Transcribe every entry exactly; the images stay out.

** Opening Supplied records block **

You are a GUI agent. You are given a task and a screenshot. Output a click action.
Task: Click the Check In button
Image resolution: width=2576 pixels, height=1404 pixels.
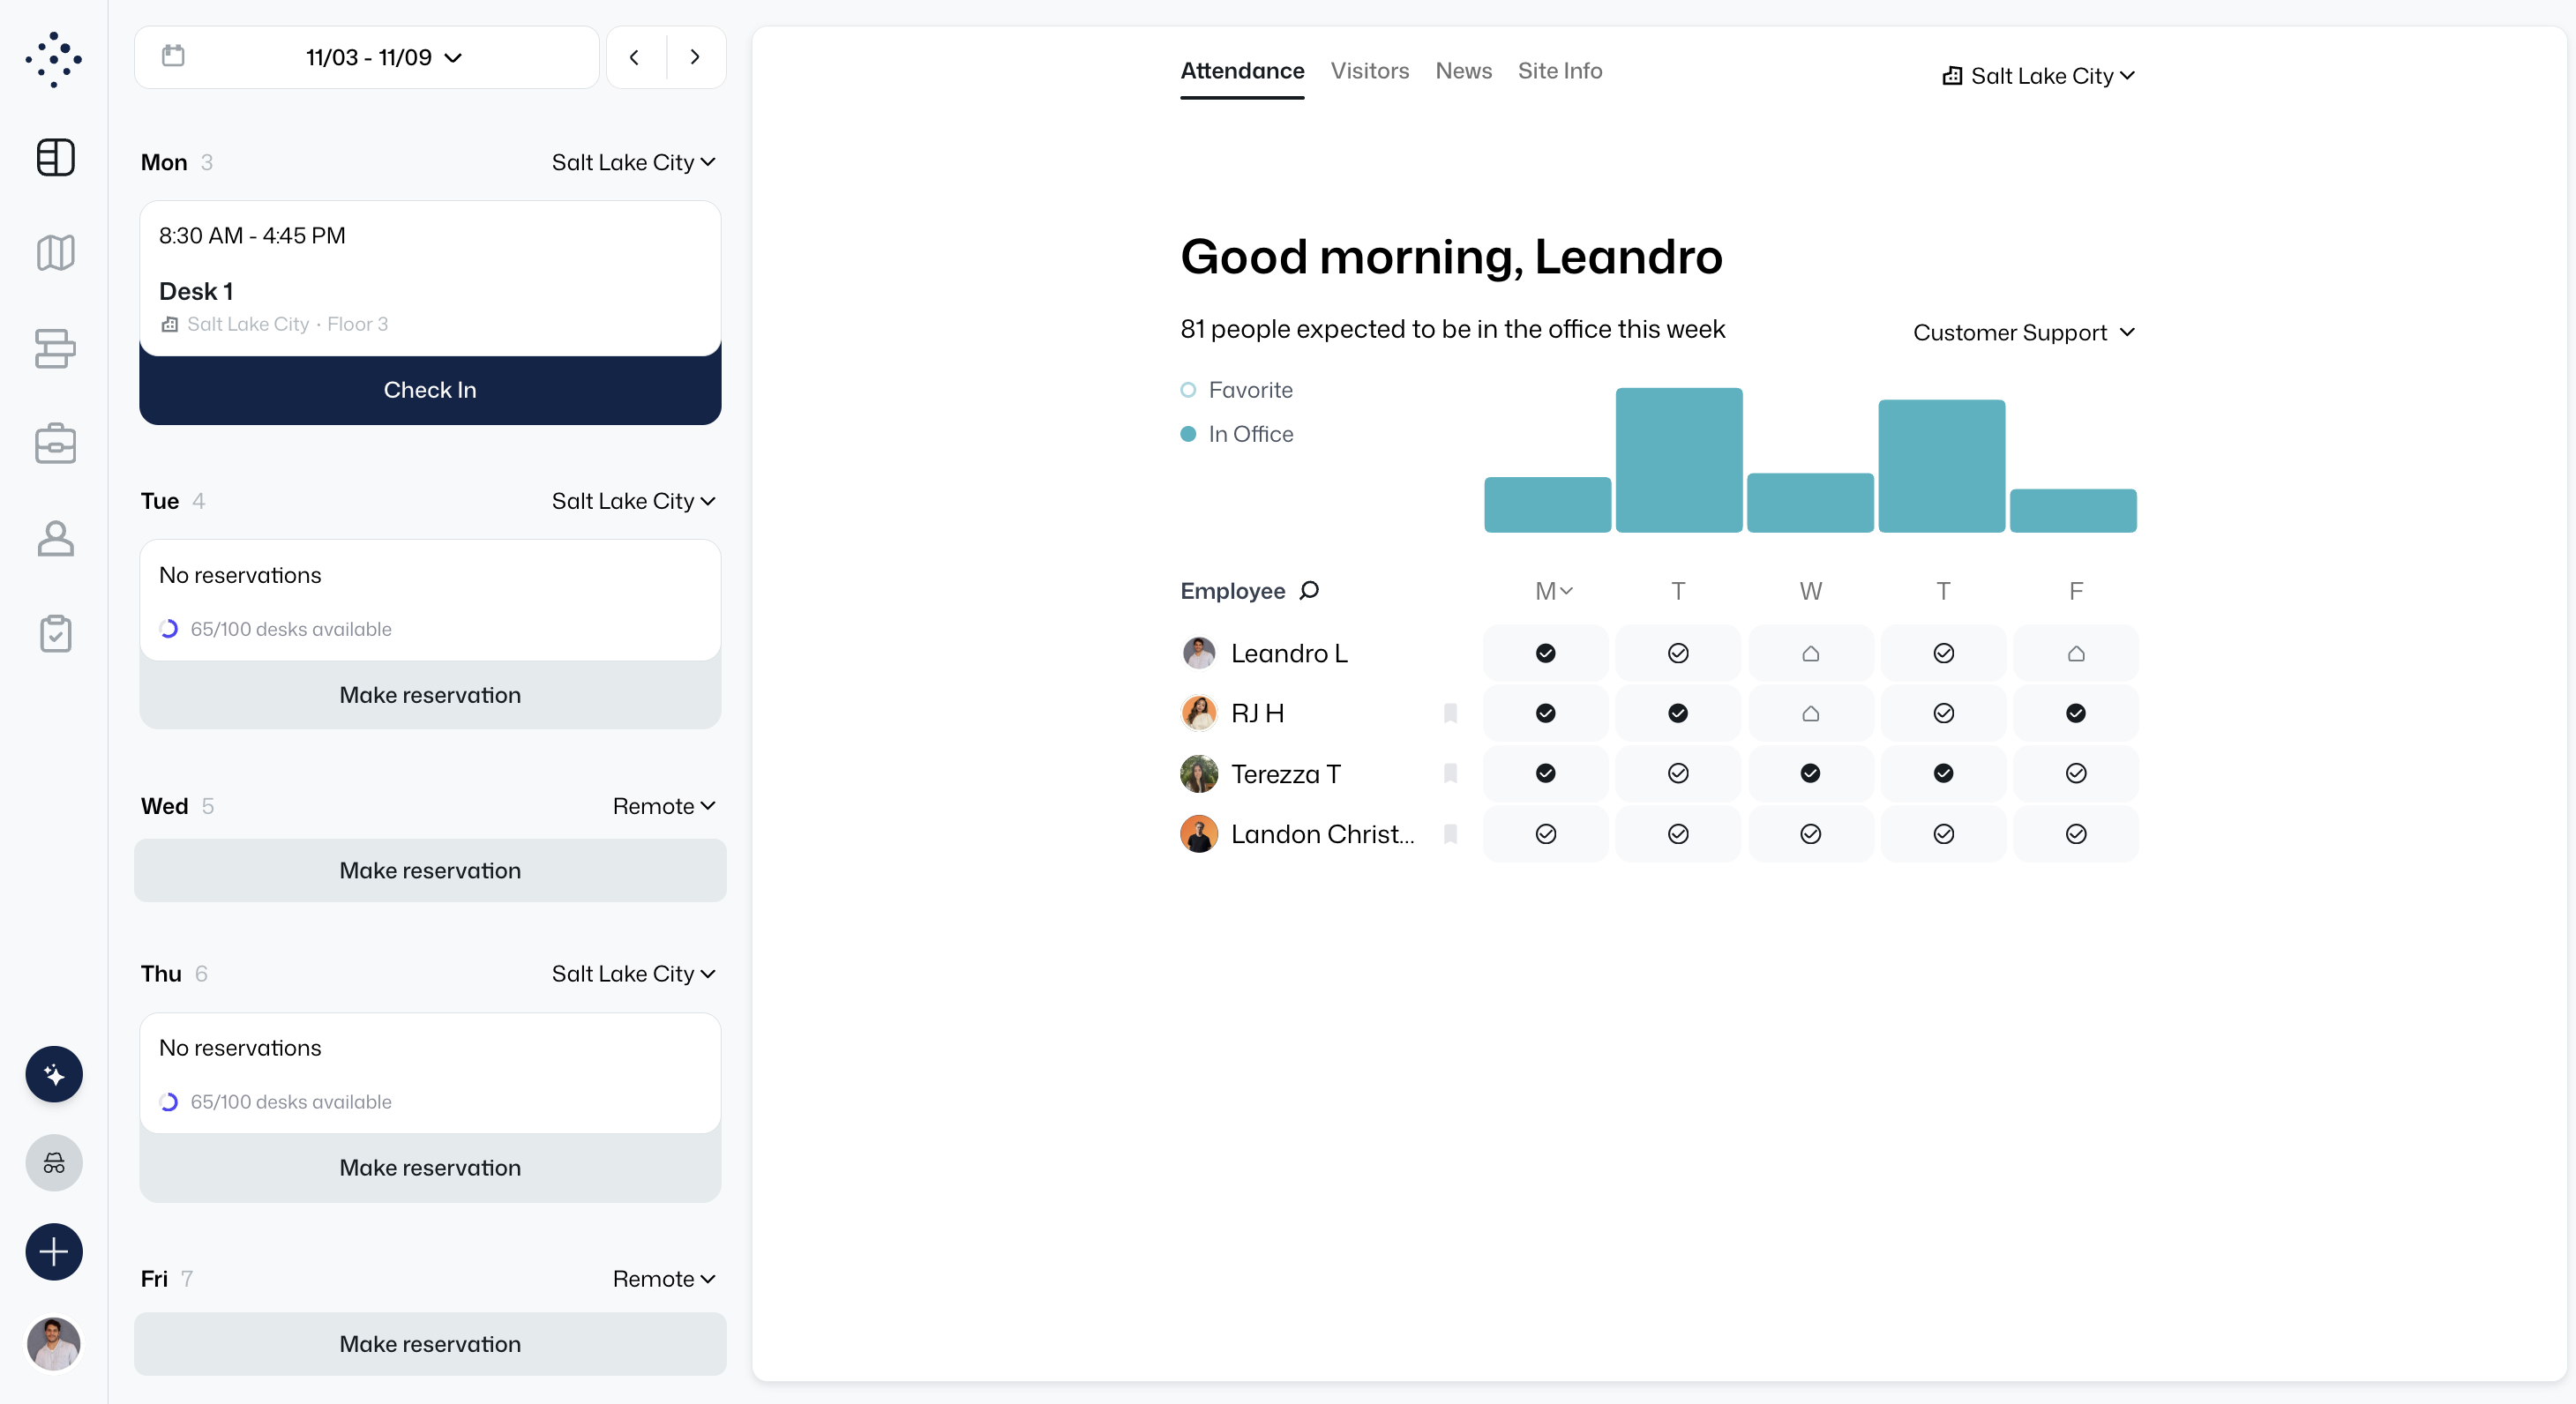click(x=430, y=390)
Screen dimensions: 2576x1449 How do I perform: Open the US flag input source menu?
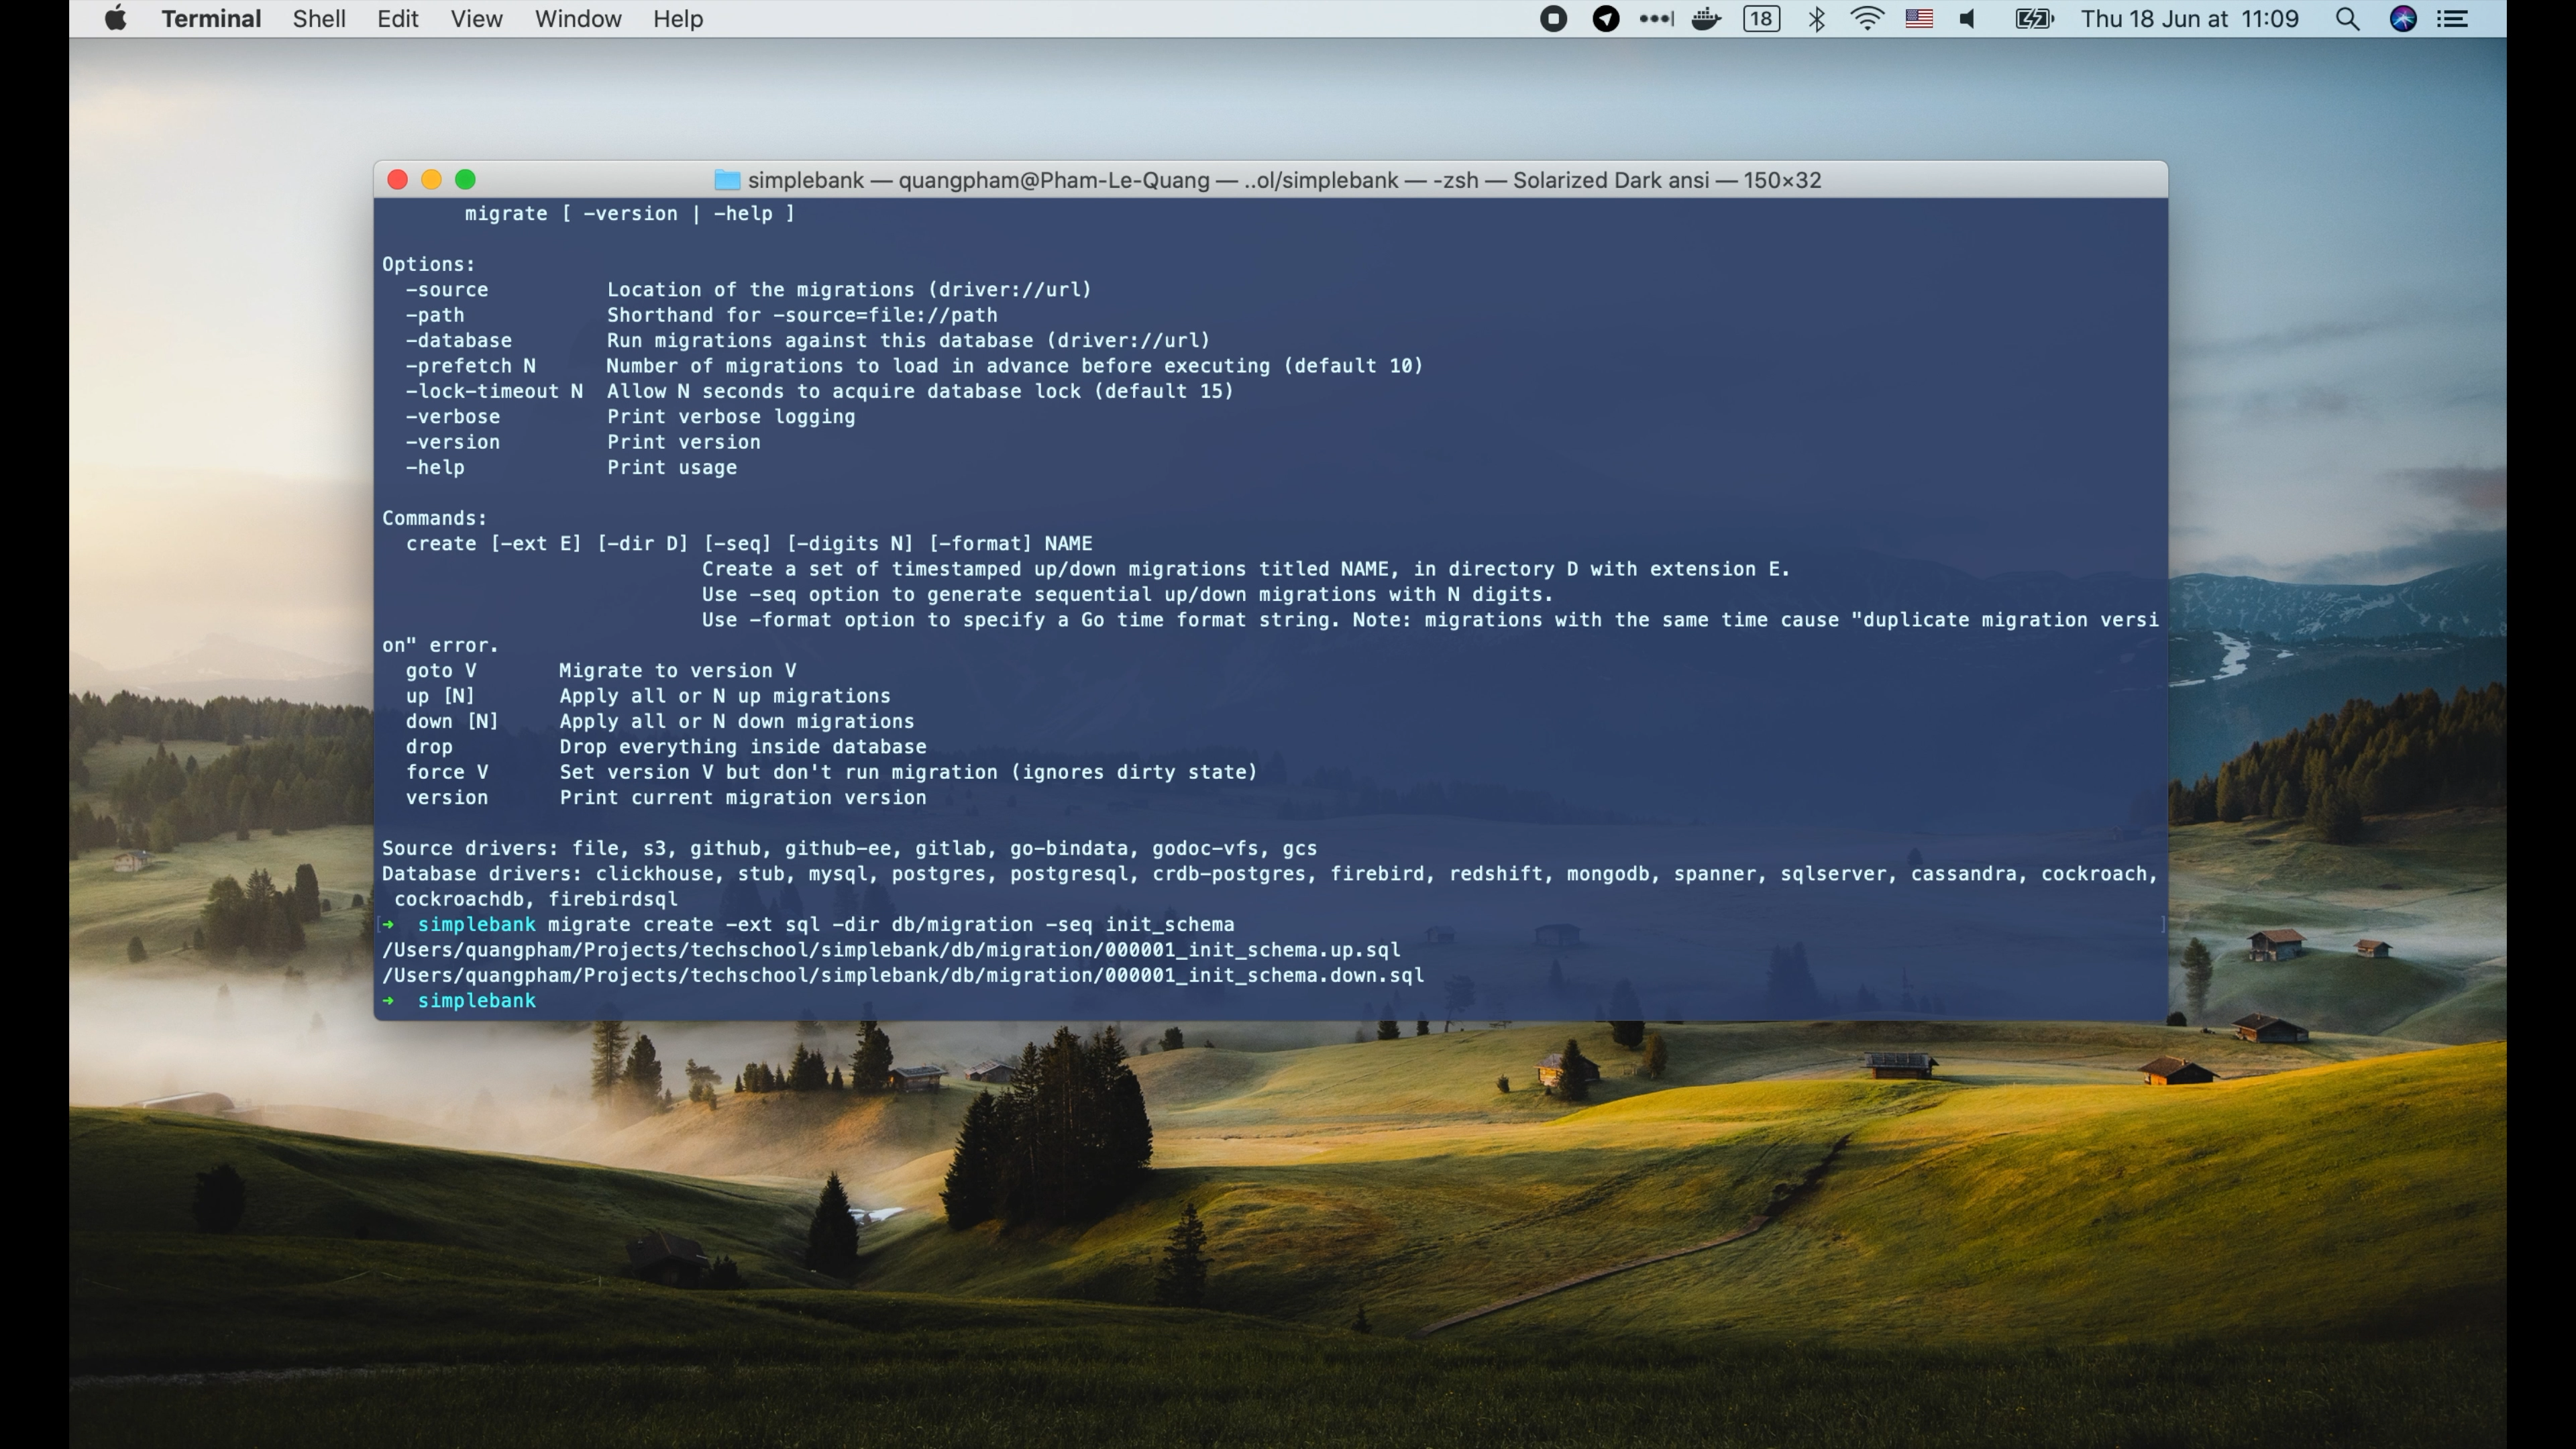[1918, 19]
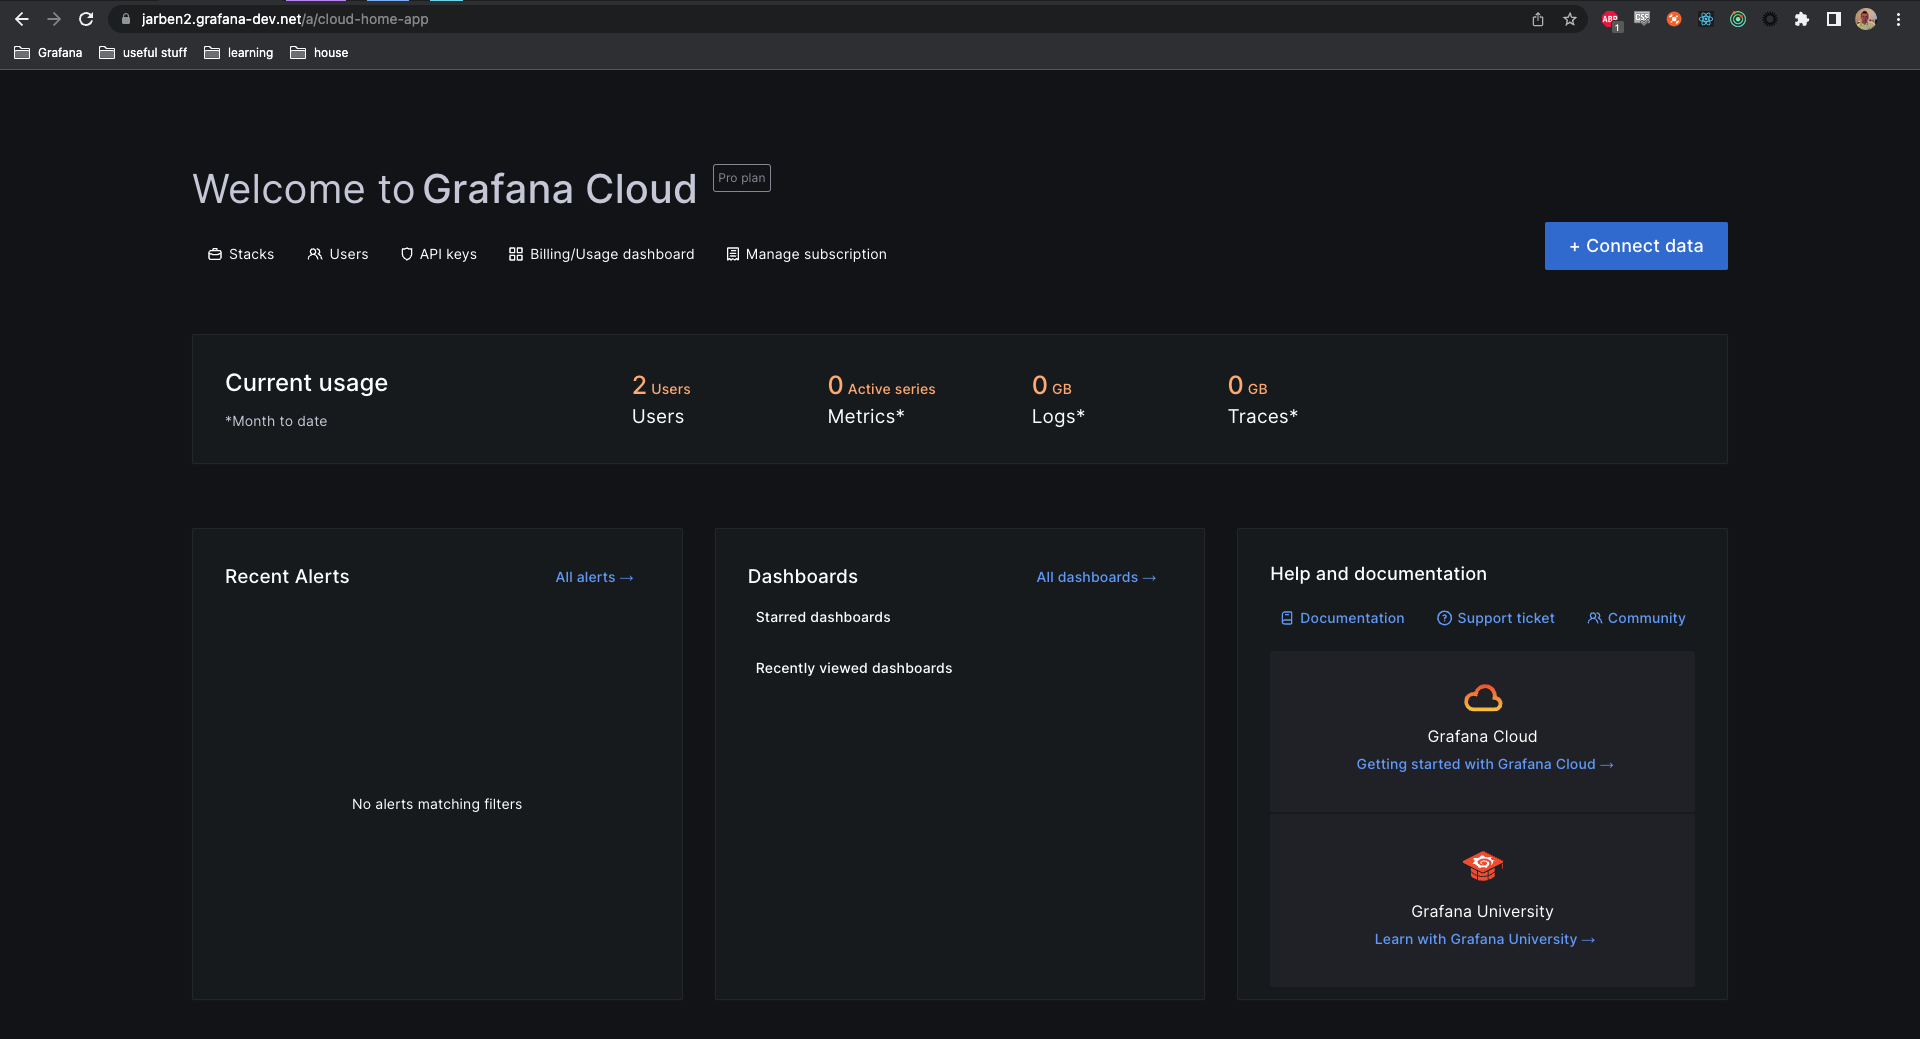Open All dashboards link
Screen dimensions: 1920x1039
pos(1096,577)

** Closing Supplied records block **

### Answer to the problem
You are a GUI agent. You are given a task and a screenshot. Output a click action.
Task: Click the Check In button
Image resolution: width=2576 pixels, height=1404 pixels.
click(x=430, y=390)
Screen dimensions: 2576x1449 How do I perform: Open the US flag input source menu?
[1918, 19]
Open All dashboards link
Screen dimensions: 1920x1039
pos(1096,577)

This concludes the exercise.